Calling it an “eyewash”, the three federations, however, have refused to attend the meeting and demanded that it be deferred to a more suitable time when lockdown restrictions, especially those relating to movement, are eased.
“With each state currently having a different set of quarantine norms, how is it possible for all the representatives to travel to New Delhi for the meeting?” asked Srikumar, mentioning that the matter is “too important” to be discussed through video conferencing.
“The matter is related to the future of ordnance factories that have a history of more than 200 years – it must not be taken lightly by the ministry,” he said.
Singh, a representative of the BPMS to the HLOC, agreed. “Meetings that are in person cannot be compromised with in such matters. Since travelling will be tough for all the participants given the current situation, it has been demanded that talks are scheduled only after June 24,” he said.
Unions have also alleged that a “divide and rule” policy is under play with regard to the scheduled HLOC meeting, further raising their concerns over engaging in talks with the centre.
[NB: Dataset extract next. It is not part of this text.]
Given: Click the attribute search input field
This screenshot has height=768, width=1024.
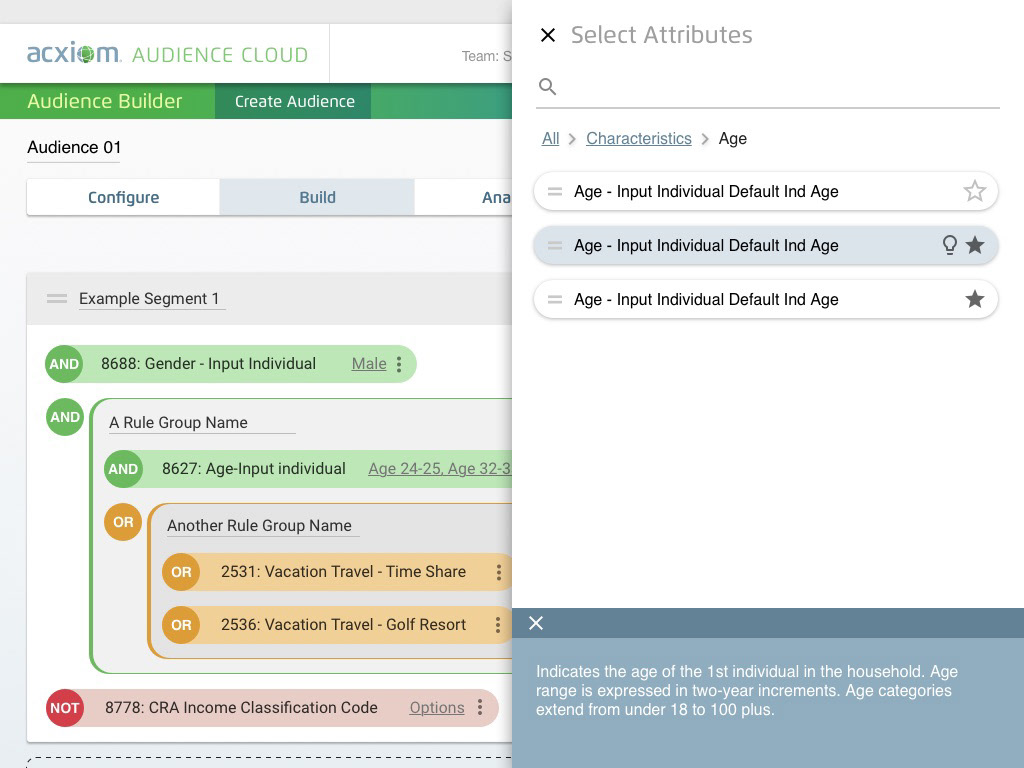Looking at the screenshot, I should click(x=780, y=87).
“The service level association [CDRA] is being called on a separate date and even the defence federations are being asked to engage in talks in different meetings,” Singh told NewsClick. According to him, this is a break from tradition that was followed earlier when HLOC meetings were last called for in October 2019.
Srikumar added that the “hasty manner in which this (June) meeting is being organised speaks about the intentions of the Centre. The HLOC, which remained debunked since October, has only met twice. This shows how poorly the Modi government is addressing the issues raised by us,” he said.